### Work required
Give back exactly the lines from the line that contains "YAL (145, 1803)" to the last line of the listing below, inclusive, and no others.

### Exercise data
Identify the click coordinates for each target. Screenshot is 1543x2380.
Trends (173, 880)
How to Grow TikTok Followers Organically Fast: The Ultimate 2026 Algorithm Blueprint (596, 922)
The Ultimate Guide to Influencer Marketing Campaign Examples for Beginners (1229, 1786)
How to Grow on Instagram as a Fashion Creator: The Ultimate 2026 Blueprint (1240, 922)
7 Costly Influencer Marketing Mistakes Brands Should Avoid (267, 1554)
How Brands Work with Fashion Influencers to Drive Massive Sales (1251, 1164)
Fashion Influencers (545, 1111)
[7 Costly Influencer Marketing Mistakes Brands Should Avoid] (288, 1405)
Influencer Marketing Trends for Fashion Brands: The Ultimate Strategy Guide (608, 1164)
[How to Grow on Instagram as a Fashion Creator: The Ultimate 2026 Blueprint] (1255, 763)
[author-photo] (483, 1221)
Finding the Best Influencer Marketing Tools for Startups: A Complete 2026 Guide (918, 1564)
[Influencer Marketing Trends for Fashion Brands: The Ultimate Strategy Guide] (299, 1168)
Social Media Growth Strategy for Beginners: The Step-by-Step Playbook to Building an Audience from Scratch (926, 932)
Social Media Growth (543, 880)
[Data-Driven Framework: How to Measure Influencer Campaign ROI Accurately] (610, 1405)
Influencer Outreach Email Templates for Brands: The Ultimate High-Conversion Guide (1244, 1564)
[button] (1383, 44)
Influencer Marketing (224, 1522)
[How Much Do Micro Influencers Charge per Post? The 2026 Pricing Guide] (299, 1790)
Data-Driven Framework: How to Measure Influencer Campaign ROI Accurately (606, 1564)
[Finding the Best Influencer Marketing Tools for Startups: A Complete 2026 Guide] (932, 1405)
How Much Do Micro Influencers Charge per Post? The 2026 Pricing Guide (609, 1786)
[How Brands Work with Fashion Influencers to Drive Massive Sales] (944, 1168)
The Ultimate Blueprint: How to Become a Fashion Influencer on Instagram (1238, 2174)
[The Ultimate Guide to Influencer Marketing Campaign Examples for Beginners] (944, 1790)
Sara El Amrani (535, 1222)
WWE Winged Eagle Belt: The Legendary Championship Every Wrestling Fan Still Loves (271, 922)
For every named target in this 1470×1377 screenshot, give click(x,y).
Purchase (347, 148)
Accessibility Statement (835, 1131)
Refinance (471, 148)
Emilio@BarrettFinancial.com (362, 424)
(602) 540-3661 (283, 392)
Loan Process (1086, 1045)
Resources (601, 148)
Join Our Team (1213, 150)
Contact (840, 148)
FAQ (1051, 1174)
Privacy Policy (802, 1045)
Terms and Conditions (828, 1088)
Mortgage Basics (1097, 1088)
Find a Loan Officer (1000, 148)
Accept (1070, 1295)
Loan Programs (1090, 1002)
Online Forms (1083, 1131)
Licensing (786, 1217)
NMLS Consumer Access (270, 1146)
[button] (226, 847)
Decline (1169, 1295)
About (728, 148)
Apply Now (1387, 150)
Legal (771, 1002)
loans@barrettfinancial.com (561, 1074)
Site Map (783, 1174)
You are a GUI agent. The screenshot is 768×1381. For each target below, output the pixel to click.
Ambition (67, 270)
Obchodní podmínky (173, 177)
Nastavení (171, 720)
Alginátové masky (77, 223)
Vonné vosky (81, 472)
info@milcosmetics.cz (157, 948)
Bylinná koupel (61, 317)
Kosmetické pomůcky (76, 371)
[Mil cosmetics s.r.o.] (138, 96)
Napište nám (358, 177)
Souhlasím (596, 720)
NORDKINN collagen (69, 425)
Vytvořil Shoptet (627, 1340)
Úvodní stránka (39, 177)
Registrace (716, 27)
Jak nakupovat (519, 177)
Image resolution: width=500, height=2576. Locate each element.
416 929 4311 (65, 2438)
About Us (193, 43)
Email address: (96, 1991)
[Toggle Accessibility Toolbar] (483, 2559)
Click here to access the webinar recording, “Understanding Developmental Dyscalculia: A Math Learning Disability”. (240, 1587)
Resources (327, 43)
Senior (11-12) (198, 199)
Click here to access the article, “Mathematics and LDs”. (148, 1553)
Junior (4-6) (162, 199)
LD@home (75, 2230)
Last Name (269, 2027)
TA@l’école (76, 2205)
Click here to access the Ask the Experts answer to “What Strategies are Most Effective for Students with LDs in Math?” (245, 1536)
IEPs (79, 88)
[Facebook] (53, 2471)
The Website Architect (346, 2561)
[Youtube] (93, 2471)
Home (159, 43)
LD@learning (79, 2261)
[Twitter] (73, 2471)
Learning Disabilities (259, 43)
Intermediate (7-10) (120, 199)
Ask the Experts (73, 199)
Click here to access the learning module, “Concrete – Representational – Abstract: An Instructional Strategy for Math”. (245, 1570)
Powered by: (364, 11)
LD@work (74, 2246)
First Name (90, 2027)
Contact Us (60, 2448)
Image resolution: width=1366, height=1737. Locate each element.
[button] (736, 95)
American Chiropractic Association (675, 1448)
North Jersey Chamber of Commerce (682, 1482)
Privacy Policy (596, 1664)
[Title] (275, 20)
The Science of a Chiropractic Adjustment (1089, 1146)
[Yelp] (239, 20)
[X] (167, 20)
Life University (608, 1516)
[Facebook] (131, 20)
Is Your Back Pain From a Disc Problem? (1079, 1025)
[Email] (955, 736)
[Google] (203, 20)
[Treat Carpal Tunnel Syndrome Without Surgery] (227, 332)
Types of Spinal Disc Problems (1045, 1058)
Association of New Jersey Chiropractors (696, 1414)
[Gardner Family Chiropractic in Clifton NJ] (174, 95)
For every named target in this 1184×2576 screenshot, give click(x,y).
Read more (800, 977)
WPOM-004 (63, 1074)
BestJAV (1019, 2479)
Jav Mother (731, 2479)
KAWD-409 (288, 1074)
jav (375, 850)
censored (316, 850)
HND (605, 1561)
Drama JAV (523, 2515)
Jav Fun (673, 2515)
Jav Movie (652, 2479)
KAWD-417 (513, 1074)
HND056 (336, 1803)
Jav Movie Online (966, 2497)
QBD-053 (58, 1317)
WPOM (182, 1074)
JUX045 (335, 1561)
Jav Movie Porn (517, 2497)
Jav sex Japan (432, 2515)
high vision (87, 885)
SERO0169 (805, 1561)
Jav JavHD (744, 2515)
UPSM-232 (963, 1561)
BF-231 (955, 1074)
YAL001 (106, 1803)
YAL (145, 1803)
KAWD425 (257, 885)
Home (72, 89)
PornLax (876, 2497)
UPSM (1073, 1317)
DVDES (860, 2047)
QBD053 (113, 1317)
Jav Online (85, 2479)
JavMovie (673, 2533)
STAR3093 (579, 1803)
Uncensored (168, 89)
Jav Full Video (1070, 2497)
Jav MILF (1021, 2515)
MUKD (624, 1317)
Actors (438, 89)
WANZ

### Solution below
YAL (145, 1803)
KAWD425 (257, 885)
Home (72, 89)
PornLax (876, 2497)
UPSM (1073, 1317)
DVDES (860, 2047)
QBD053 (113, 1317)
Jav Online (85, 2479)
JavMovie (673, 2533)
STAR3093 (579, 1803)
Uncensored (168, 89)
Jav Full Video (1070, 2497)
Jav MILF (1021, 2515)
MUKD (624, 1317)
Actors (438, 89)
WANZ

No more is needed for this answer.